→ Aufgabe: Bitte überarbeite den Text über das Bezahlen mit Daten beginnend bei „Her mit den“ und endend bei „unsere Zukunft aus?“. Setze darin „Experiment“ an die Stelle von „Kunstprojekt“.

→ Textblock:
Her mit den Daten: Immer mehr Internetunternehmen bieten Gratis-Dienste an – am Ende zahlt der Nutzer dafür mit seinen Daten. Laut den Verbraucherschützern ist vor allem die Zusammenführung vieler verschiedener Daten gefährlich - Foto: thinkstock

Das "Bezahlen mit Daten" im Internet ist Routine geworden. Die Verbraucherschützer Sabine Petri und Christian Bala erklären die Gefahren im Interview mit Sebastian Oppenheimer.

Im Februar gab es in Hamburg ein Kunstprojekt, bei dem Menschen Milch und Brot mit Facebook-Daten bezahlen konnten. Sieht so unsere Zukunft aus?

→ Datenauszug:
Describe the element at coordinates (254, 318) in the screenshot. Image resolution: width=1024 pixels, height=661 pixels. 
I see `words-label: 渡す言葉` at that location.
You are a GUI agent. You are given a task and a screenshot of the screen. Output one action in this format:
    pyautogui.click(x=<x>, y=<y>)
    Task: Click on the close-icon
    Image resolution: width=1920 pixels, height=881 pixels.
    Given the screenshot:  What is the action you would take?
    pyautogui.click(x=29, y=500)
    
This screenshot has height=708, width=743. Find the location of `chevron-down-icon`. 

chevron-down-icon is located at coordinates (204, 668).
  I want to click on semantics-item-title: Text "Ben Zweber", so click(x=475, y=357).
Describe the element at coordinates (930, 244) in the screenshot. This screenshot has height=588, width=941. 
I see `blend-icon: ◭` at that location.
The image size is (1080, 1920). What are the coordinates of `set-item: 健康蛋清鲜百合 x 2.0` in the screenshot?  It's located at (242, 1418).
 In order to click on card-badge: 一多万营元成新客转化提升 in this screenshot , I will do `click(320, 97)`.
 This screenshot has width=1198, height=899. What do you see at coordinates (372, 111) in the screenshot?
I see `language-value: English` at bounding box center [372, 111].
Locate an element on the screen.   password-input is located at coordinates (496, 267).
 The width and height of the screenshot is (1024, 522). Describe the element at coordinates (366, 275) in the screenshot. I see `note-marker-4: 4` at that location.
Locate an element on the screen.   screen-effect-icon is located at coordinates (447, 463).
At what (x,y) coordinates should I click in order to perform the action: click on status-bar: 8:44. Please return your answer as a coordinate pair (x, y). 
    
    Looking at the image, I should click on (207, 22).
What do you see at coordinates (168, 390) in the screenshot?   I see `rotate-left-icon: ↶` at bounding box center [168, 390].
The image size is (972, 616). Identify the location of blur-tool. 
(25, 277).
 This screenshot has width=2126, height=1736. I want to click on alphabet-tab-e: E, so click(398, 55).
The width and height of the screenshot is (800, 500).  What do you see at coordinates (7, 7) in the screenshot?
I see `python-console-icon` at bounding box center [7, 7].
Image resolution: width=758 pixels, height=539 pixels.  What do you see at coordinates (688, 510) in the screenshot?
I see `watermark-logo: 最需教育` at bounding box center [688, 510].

→ Antwort:
Her mit den Daten: Immer mehr Internetunternehmen bieten Gratis-Dienste an – am Ende zahlt der Nutzer dafür mit seinen Daten. Laut den Verbraucherschützern ist vor allem die Zusammenführung vieler verschiedener Daten gefährlich - Foto: thinkstock

Das "Bezahlen mit Daten" im Internet ist Routine geworden. Die Verbraucherschützer Sabine Petri und Christian Bala erklären die Gefahren im Interview mit Sebastian Oppenheimer.

Im Februar gab es in Hamburg ein Experiment, bei dem Menschen Milch und Brot mit Facebook-Daten bezahlen konnten. Sieht so unsere Zukunft aus?